(Dataset entries)
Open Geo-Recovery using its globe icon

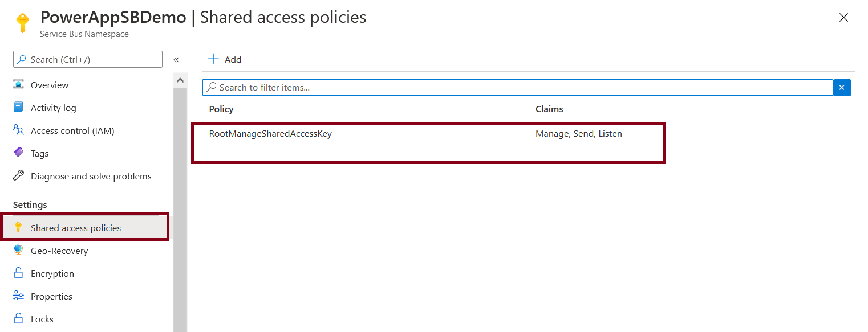19,250
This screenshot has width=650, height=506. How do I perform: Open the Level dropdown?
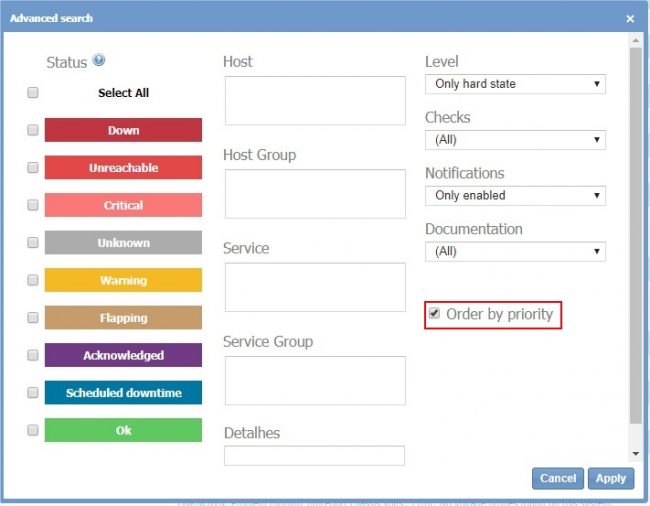(x=515, y=84)
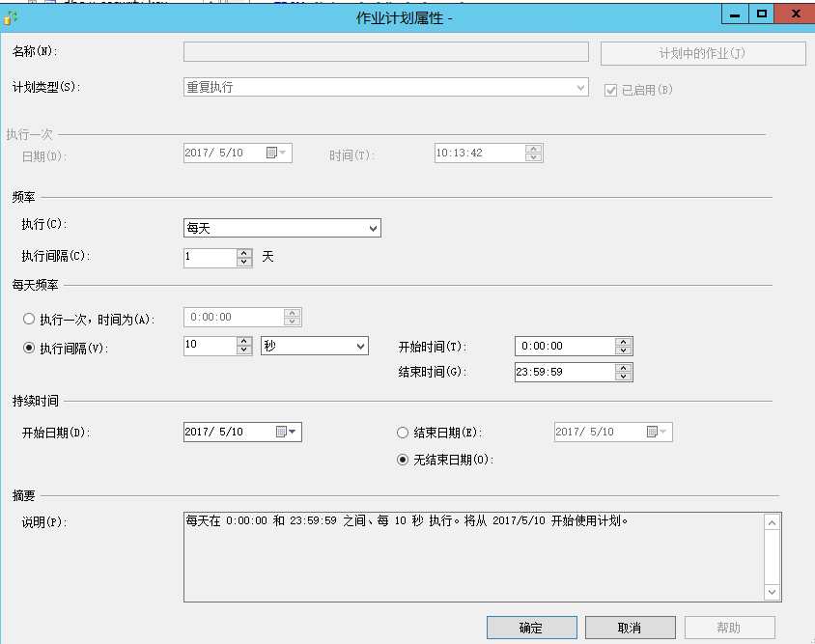Image resolution: width=815 pixels, height=644 pixels.
Task: Toggle the 已启用 checkbox
Action: (609, 88)
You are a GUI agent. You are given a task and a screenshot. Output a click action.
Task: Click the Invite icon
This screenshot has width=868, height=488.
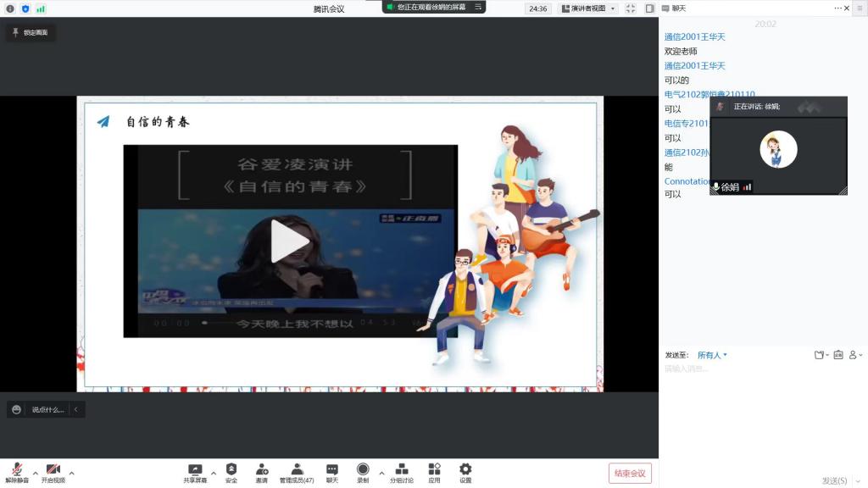point(262,471)
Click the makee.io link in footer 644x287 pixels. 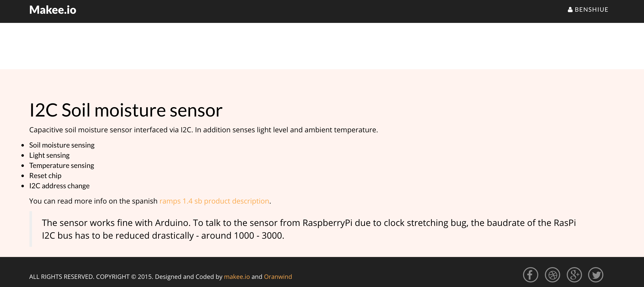point(237,277)
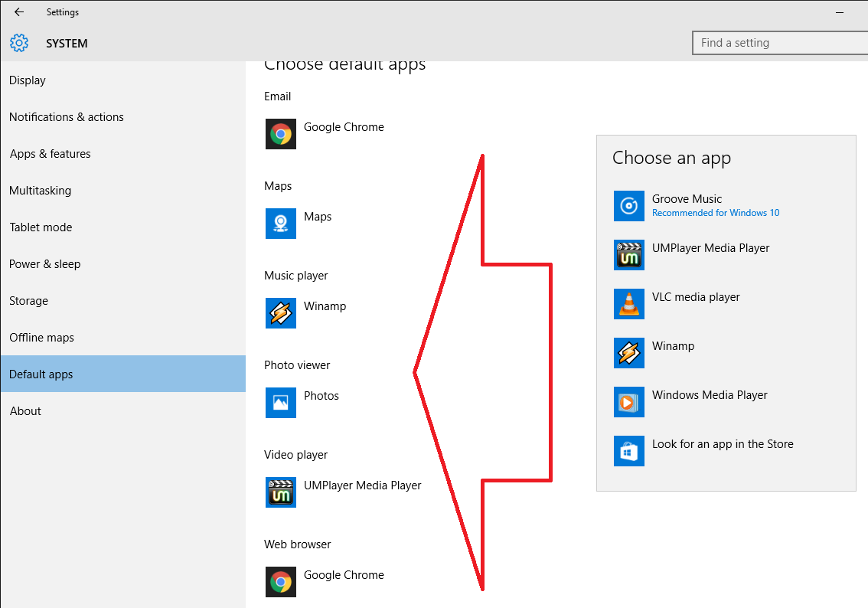Viewport: 868px width, 608px height.
Task: Open the Notifications & actions section
Action: 66,116
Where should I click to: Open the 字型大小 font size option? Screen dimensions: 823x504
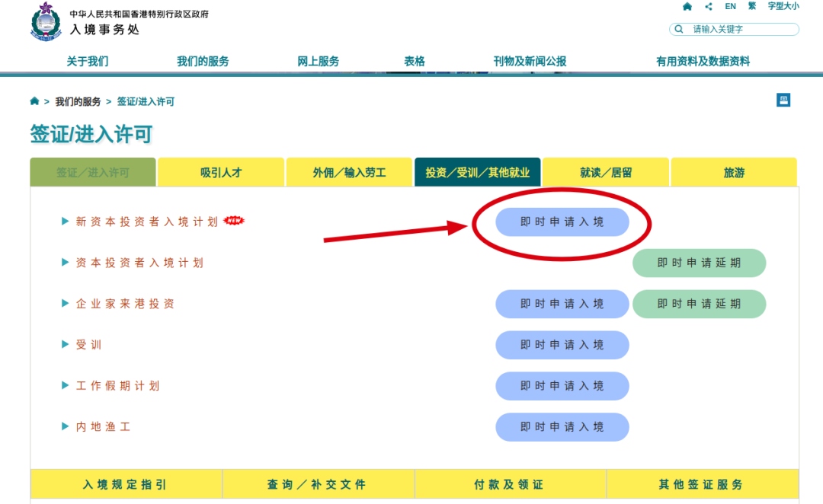[783, 6]
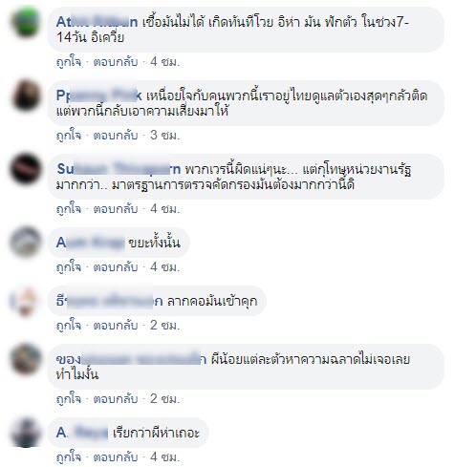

**Task instructions**: Produce the lines from the first line of the entries through the line that contains "You are a GUI", exactly, leaving the pictures behind.

**Output of the task**:
Open Geo-Recovery using its globe icon

19,250
This screenshot has width=650, height=506. How do I perform: Open the Level dropdown?
(x=515, y=84)
Image resolution: width=815 pixels, height=644 pixels.
Task: Toggle the 已启用 checkbox
Action: (609, 88)
You are a GUI agent. You are given a task and a screenshot. Output a click action.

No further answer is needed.